第四話 危険には気を付ける様に
ファンダルグに案内されたのはホロヘイの路地裏。冬の寒さが身に染みる、じめじめとした家々の壁の狭間にある小路であった。
(最初、刃物を持って脅された時も、こういう場所に案内されたっけ? 好きなのかな?)
今回はまだ刃物をチラつかせていないため、ルッドの思考には余裕がある。すぐにでも無くなりそうな余裕であるが。
「さて、ここらで良いでしょう。あまり人通りもありませんし、あったとしても、まあ一般的な方々では無いでしょうから、口封じも楽です」
恐ろしいことを簡単に口にするファンダルグであるが、実際に行動するのはもっと容易いのだろう。
「それで、僕はいったい何をしでかしたんですかね。あなた達に関わりそうな事をした覚えは無いんですが………」
ただ、ブラフガ党が何の意味も無くルッドの様な人間に接触して来るとも思えなかった。恐らくはルッド自身の気が付かぬうちに、ブラフガ党の行動に重なる形で、彼らとの関係が出来てしまっているのだろう。
「まずあなたの認識を正しておきたいのですが、我々にとって、あなたはそこらの一般人とは違う存在というのは理解していますか?」
「………それは、何度か僕があなた達に関わってしまっている件ですか?」
「その通り。あなたが気付いているものと、いないものも含めて、もう何度もあなたは私達に関わりを持ってしまっている」
「単なる偶然だと思うんですが………」
ルッドから積極的に関わろうとした事は一度として無いはずだ。ならば不運が重なったということか。
「縁とも言えます。我々とあなたの間には、どうやら何がしかの縁がある様な。その縁がどの様な結果を生むか。そういう興味が我々側にあるという前提の元に話を聞いていただきたい」
いらない注目を向けられるというのは、喜びとは正反対の感情が心に浮かぶ。相手が厄介を通り過ぎて災害染みた存在であるならば尚更だ。
「興味があるということは、自然とその対象が気になってしまうもの。例えば、この町に派遣された際に、まるで計ったかの様にあなたの姿があれば、話し掛けてみようと思うでしょう?」
「………あなたの派遣された理由というのが、もしかしなくてもソルトライク商工会関係の仕事だったということですか。そして何故かそこに僕がいたと」
「有り体に言えばそうです。あなたはまるで跳ね石の様な人だ」
ファンダルグが口にする跳ね石の様なという表現は、この国ではどこにでも現れるという意味がある。
何故かルッドがブラフガ党と何度も、そして今回も関わっている事実をそう表現しているのだろう。
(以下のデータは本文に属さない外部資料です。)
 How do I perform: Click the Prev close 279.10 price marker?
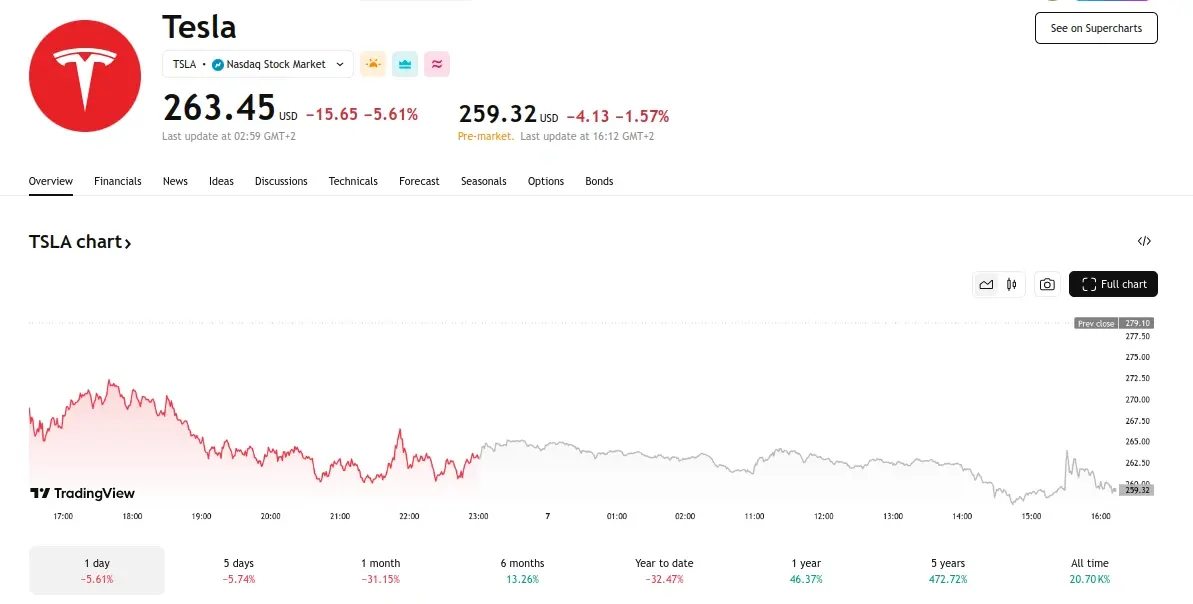click(1115, 323)
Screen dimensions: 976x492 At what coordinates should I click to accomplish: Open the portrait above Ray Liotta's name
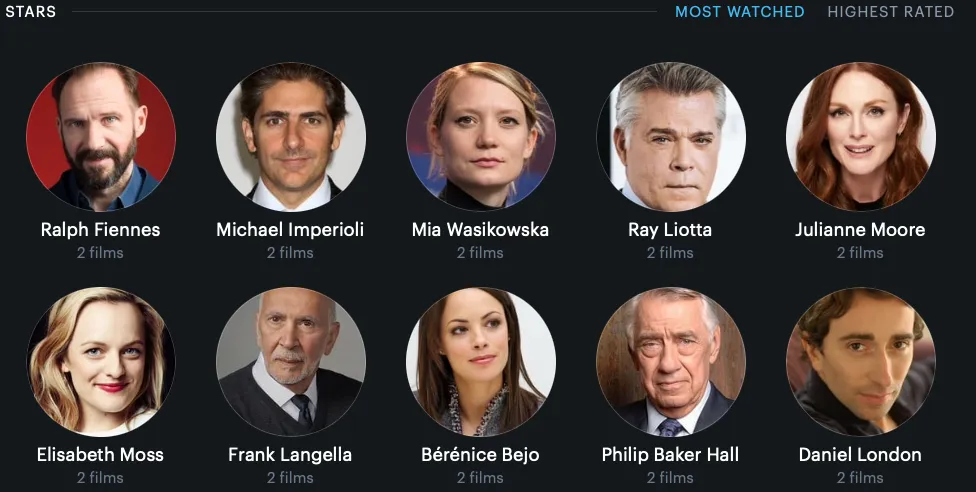coord(670,136)
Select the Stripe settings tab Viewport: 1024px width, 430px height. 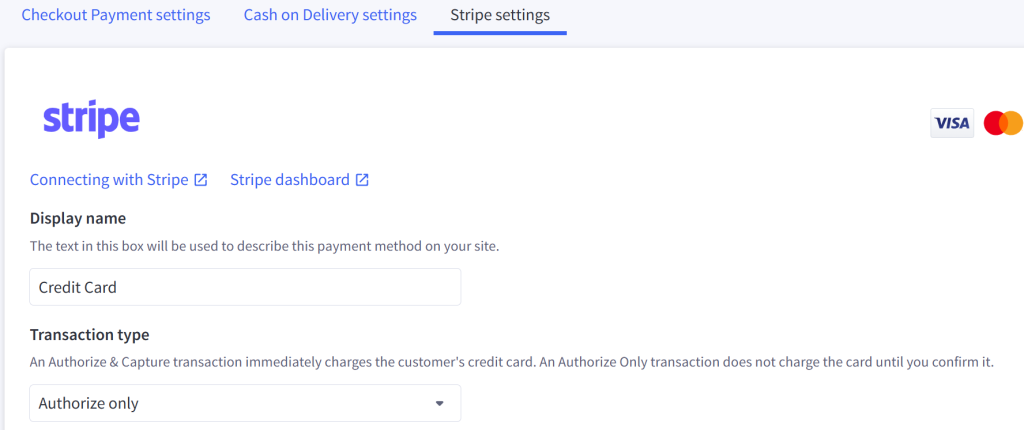coord(500,15)
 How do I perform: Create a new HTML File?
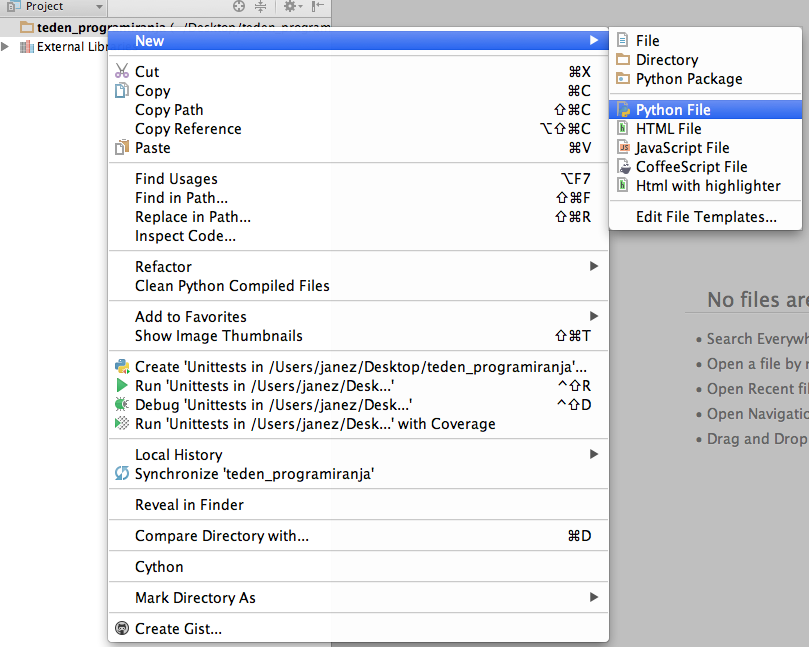668,129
「ということは、まだ本格的にブラフガ党と関わっていないかもしれないわけですね。今回に限っては」
「果たしてそれはどうでしょうか? お互い、自分達がこの商工会に赴いた理由を話し合ってみませんか? 勿論、他人に漏らすのは厳禁ですがね」
ファンダルグの提案をどう考えるべきか。ルッドは暫し黙考した後に口を開いた。
「わかりました。とりあえず僕の仕事から……で、良いですか?」
「ええ、勿論」
ブラフガ党の意向を見極めきれず、彼らと敵対するのも酷な状況だ。彼らがいったいどういう目的で動いているかは知っておいた方が良いと考えた。例えこちらの情報を明かしたとしても。
つくづく、自分の立場はどうしようもなく弱いのだと確認させられる。
「ソルトライク商工会が、造船業への支援に乗り出しているのは知っていますか?」
「はい。私の仕事も、それに関わることですからねえ」
「………」
ファンダルグの言葉に何か不吉な色を感じてしまうルッド。どうかこの予感が外れています様に。
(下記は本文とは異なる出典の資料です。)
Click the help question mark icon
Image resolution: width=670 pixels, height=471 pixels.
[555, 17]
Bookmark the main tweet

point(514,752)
「同じ支援をこの国も行っている。何かあるんじゃあないかって思うじゃないですか。動く権益や金銭は莫大な物になりそうな。商人としては関わりたいと思うってもんです」
「だから直接ソルトライク商工会へですか。まあ、国側に接触するよりかは容易いですから、間違いでは無い」
一介の商人が会いたいと望み、実際に会える相手は政治に携わる者で無く、商売に関わる相手だ。だからルッドはソルトライク商工会にやってきたのである。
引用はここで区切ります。